Di samping itu, dia mengingatkan bahwa pemerintah juga sudah memutuskan untuk memperpanjang PPh final 0,5% untuk UMKM sampai dengan tahun depan atau 2025.
Baca Juga
Menurutnya, pemerintah sedang merancang Peraturan Pemerintah (PP) yang akan menjadi dasar hukum perpanjangan PPh final 0,5% UMKM dan penurunan ambang batas PPh UMKM.
"Nanti begitu hitung-hitungannya ternyata kita sepakati kebijakannya akan diturunkan threshold-nya, di regulasinya kan pasti harus dirubah nanti," jelas Susi.
Sebagai informasi, saat ini PPh final 0,5% UMKM diatur dalam Pasal 56 ayat (1) dan (2), Pasal 57 ayat (1), serta Pasal 60 ayat (5) PP No. 55/2022. Dalam beleid tersebut, usaha dari wajib pajak yang memiliki omzet tidak melebihi Rp4,8 miliar dalam satu tahun pajak akan dikenai PPh final 0,5%.
Artinya, UMKM yang sudah memiliki omzet di atas Rp4,8 miliar per tahun akan dikenai tarif PPh umum yang tarifnya progresif bagi wajib pajak orang pribadi (semakin tinggi omzetnya semakin besar pajaknya) atau tarif tunggal bagi wajib pajak badan (22%).

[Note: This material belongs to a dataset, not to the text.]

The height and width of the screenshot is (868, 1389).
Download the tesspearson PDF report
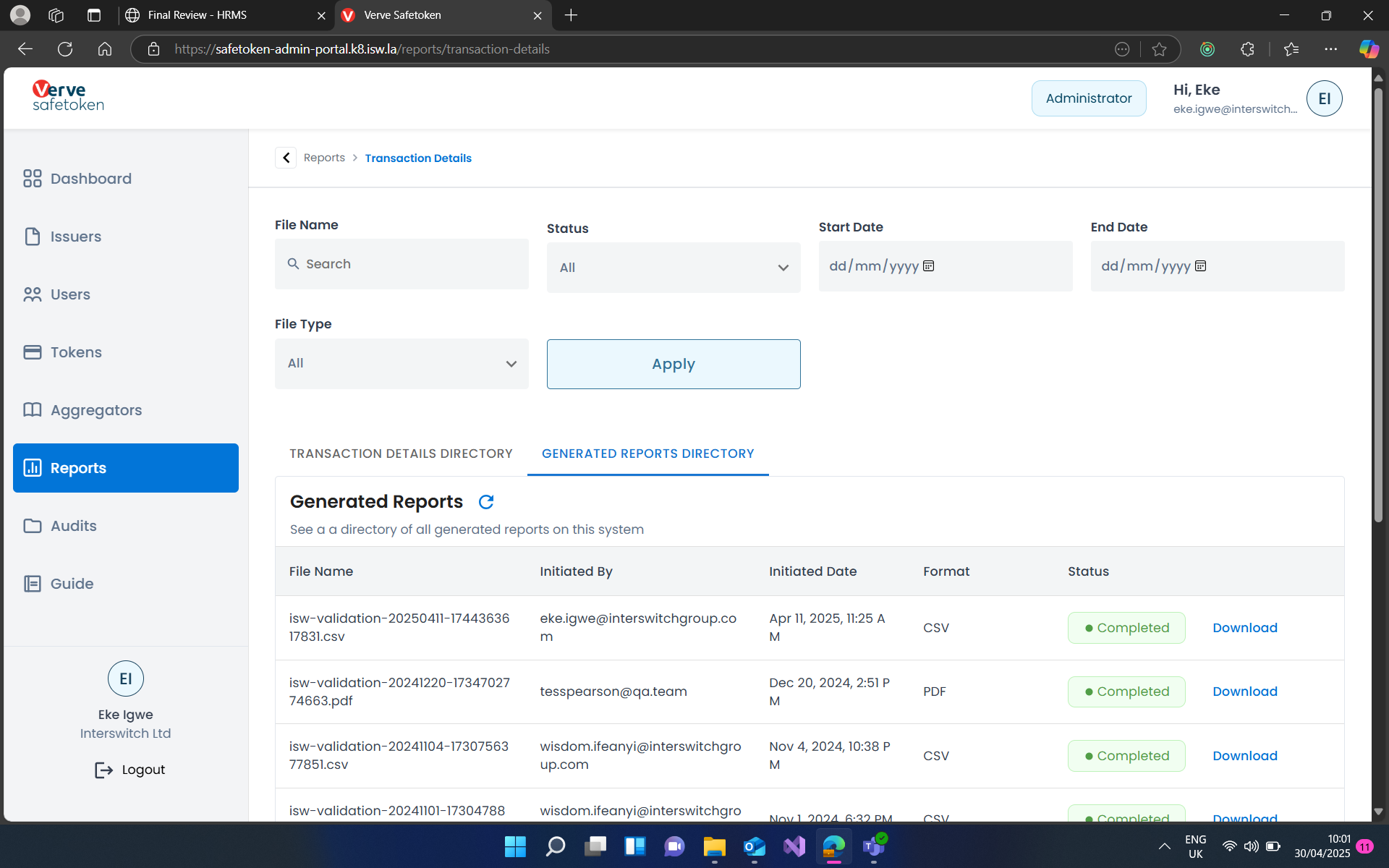(x=1244, y=692)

Sementara itu dalam laporan bertajuk OECD Economic Surveys: Indonesia November 2024, OECD menilai ambang batas PPh UMKM sebesar Rp4,8 miliar (sekitar US$300.000) masih terlalu tinggi. Disebutkan, ambang batas tersebut lebih tinggi dari kebanyakan negara-negara OECD bahkan Thailand dan Filipina (sekitar US$50.000).
Oleh sebab itu, OECD merekomendasikan agar pemerintah Indonesia menurunkan ambang batas PPh UMKM tersebut agar penerimaan perpajakan semakin optimal. Dengan demikian, OECD ingin usaha dengan omzet di bawah Rp4,8 miliar per tahun juga dikenai pajak—namun ambang batasnya terserah pemerintah.
"Menurunkan ambang batas kewajiban pajak serta mengurangi jumlah sektor yang tidak kena kewajiban pajak akan meningkat penerimaan perpajakan," tulis laporan OECD tersebut, dikutip Selasa (17/12/2024).